Last night, several Colorado-based utilities officially joined the Southwest Power Pool, a regional transmission organization serving members in all or part of 17 states. Colorado Springs Utilities, Platte River Power Authority, Tri-State Generation and Transmission, and others have become part of the RTO, which is the first “to bridge the eastern and western electric grids.”
These utilities serve hundreds of thousands of Coloradans, and their entry into an organized wholesale market will matter for ratepayers in their service territories. A 2021 Colorado law requires non-municipal utilities with transmission assets to join an organized wholesale market by 2030, so this was not purely a market-driven decision. But there are reasons why it’s happening now.
An RTO coordinates wholesale electricity dispatch across a large region, matching buyers and sellers to find the lowest-cost available power. Unlike vertically integrated utilities, which own power plants and transmission assets, and recover costs through regulated rates, an RTO owns no infrastructure and does not set retail rates.
For Colorado’s public power utilities, this is an appealing way to source more generation as state policies push dispatchable power offline. Colorado Springs Utilities CEO Travas Deal has said that the RTO “offers unprecedented access to regional transmission and generation resources that will… manage customer costs and ensure the reliability of our electric grid.”
Springs Utilities has claimed to save customers $4.7 million in its first year of participation in SPP’s energy imbalance market since 2022. Full RTO membership expands that access across SPP’s now-17 state footprint. A 2021 PUC study estimated $230 million in annual savings from RTO participation, but that assumed full participation by all Colorado utilities, including Xcel Energy, which is not joining SPP in full, but only its day-ahead Markets+ offering.

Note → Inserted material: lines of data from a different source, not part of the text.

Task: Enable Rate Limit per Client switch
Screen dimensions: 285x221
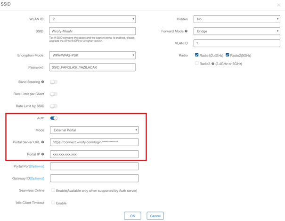Action: click(54, 94)
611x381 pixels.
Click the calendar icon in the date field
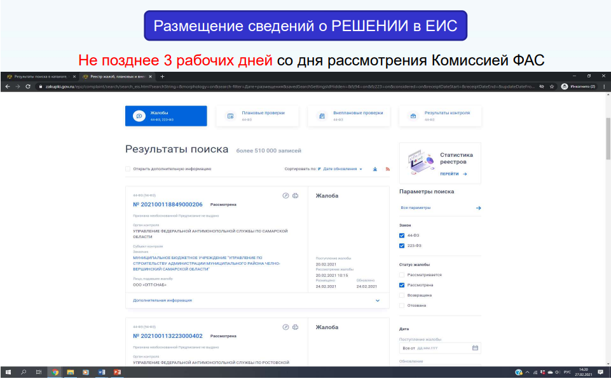475,348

Unfortunately, there are only four small transmission ties connecting SPP’s service territory with Colorado in the Western Interconnection. This will act as a physical constraint on how much power Colorado can exchange with the SPP grid. Building more transmission will cost ratepayers, and Deal has acknowledged that limited transmission capacity “is also adding significant cost to delivering power from these projects to our local electric grid.”

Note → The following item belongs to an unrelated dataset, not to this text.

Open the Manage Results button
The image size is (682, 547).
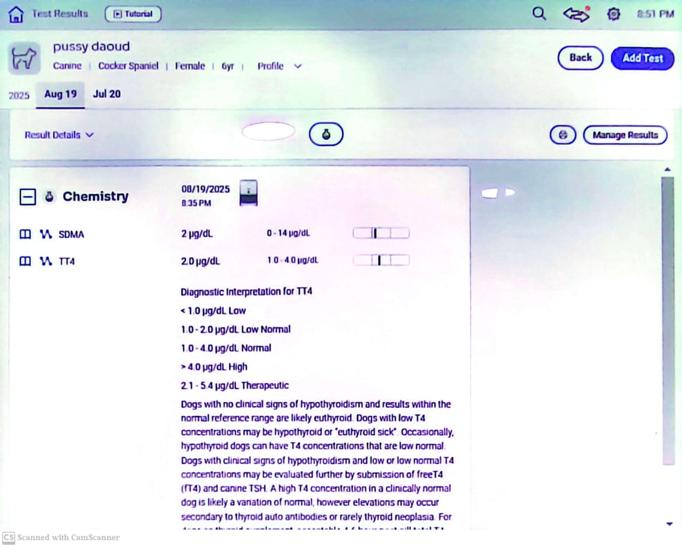click(x=625, y=135)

One benefit of RTOs that Colorado’s political establishment will love is what membership does for emissions accounting. United Power CEO Mark Gabriel said in January that joining SPP will “expand access to more renewables needed to meet Colorado’s clean energy requirements.” When a Colorado utility buys wind power generated in Kansas through the SPP market, that power counts toward Colorado’s emissions reduction targets. In practice, the electrons flowing through Colorado’s grid may not change much.
Colorado has set aggressive decarbonization targets. HB 19-1261 set economy-wide emissions reduction targets and both SB19-236 and SB 23-016 require the state’s largest utilities to achieve 80 percent power-sector emissions reductions by 2030 and 100 percent by 2050. RTOs give states a way to claim credit for wind and solar energy produced hundreds of miles away without doing the hard, expensive work of building that generation and transmission capacity in-state.
We have seen this dynamic play out in PJM, where states with ambitious clean energy mandates rely on a broader grid that still depends on coal and gas generation in Ohio, Pennsylvania, and West Virginia. Those states keep the lights on for the region; the mandate-heavy states get to take credit for green energy and, in the process, drive up capacity costs for everybody. PJM states are now openly feuding with the RTO over governance and costs. Its most recent capacity auction saw costs explode from $2.2 billion to $16.1 billion.
PJM’s reliable, always-available capacity has declined since 2013 even as total installed capacity grows, because solar panels and batteries cannot deliver power as dependably as the coal and gas plants they replace.
As J.P. Morgan’s Michael Cembalest observed in his March 2026 energy paper, “some utilities within PJM are questioning whether re-regulation would be the better option (Exelon, First Energy, PPL, and PSEG); I agree with them.” Colorado is entering an RTO model at the very moment that utilities within the country’s largest and oldest RTO are considering other paths. SPP’s other member states, which maintain the dispatchable generation that keeps the grid running, may tire of subsidizing Colorado’s mandates.
Colorado’s utilities also shouldn’t count on SPP to be a reliability lifeline. NERC’s January 2026 Long-Term Reliability Assessment found that SPP faces falling reserve margins as demand outpaces new generation, and that the risk grows worse when the wind dies down and plants trip offline unexpectedly. SPP’s grid is dominated by wind energy and natural gas, so joining hands with Colorado utilities simply shares the reliability risks among more utilities.
Colorado’s entry into SPP is not necessarily a bad thing, but membership won’t be a silver bullet for reliability or affordability. Colorado would need massive transmission investment before it can fully benefit, and much of that need is driven by the state’s insistence on replacing reliable, dispatchable generation with intermittent sources that require long-distance delivery from other regions. A state that kept its baseload plants running would not need to import nearly as much power from Kansas and Oklahoma and would not need to fudge its decarbonization numbers to hide the trade-offs from voters.
As with most policies, there are tradeoffs to everything.